* **Action item A**:
Reproduce the passage of the news report on the white powder found at the congressman's office that runs from "Investigators: White powder" up to and including "letter was reported.", word for word.
* **Action item B**:
Write the next few paragraphs of the news report on the white powder at the Florida congressman's office, picking up after its final sentence.

Investigators: White powder at Fla. congressman's office not Anthrax

BOCA RATON, Fla. --

Investigators have determined that white powder found in an envelope at U.S. Rep. Allen West's office Friday was not anthrax, according to Boca Raton Fire Rescue.

West's chief of staff released a statement Friday afternoon saying a staffer of the West for Congress Campaign office opened the letter, which had been picked up from a post office box in Deerfield Beach.

West's representatives said the envelope contained white powder as well as a letter that made derogatory statements against West and mentioned anthrax.

Boca Raton firefighters and the FBI moved into the office after the letter was reported.

"It was on a desk in the office," said Frank Correggio, of Boca Raton Fire Rescue.

Only one employee was in the office at the time, and she opened the letter just after 1 p.m.

"Fire Rescue services suited up, went in in special suits," Correggio said.

* **Dataset excerpt**:
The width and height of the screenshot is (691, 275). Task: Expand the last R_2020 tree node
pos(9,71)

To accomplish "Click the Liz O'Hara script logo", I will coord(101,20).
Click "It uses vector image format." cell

* **Response A**:
Investigators: White powder at Fla. congressman's office not Anthrax

BOCA RATON, Fla. --

Investigators have determined that white powder found in an envelope at U.S. Rep. Allen West's office Friday was not anthrax, according to Boca Raton Fire Rescue.

West's chief of staff released a statement Friday afternoon saying a staffer of the West for Congress Campaign office opened the letter, which had been picked up from a post office box in Deerfield Beach.

West's representatives said the envelope contained white powder as well as a letter that made derogatory statements against West and mentioned anthrax.

Boca Raton firefighters and the FBI moved into the office after the letter was reported.

* **Response B**:
Dozens of rescuers rushed into the office and, almost as quickly, rushed back out. Authorities also searched West's Fort Lauderdale and West Palm Beach offices for any similar substances.

Firefighters determined the letter was just a hoax.

"The substance was not of a biological nature. It was not anthrax," Correggio said.

"I am deeply disturbed at this incident, which threatened a member of our campaign staff," West said in the statement released Friday. "I thoroughly condemn this act, which does nothing but evidence the sick and deranged nature of the perpetrator. I will continue to serve the constituents of Florida’s Congressional District 22 with honor and integrity."

The employee left the office Friday afternoon without comment.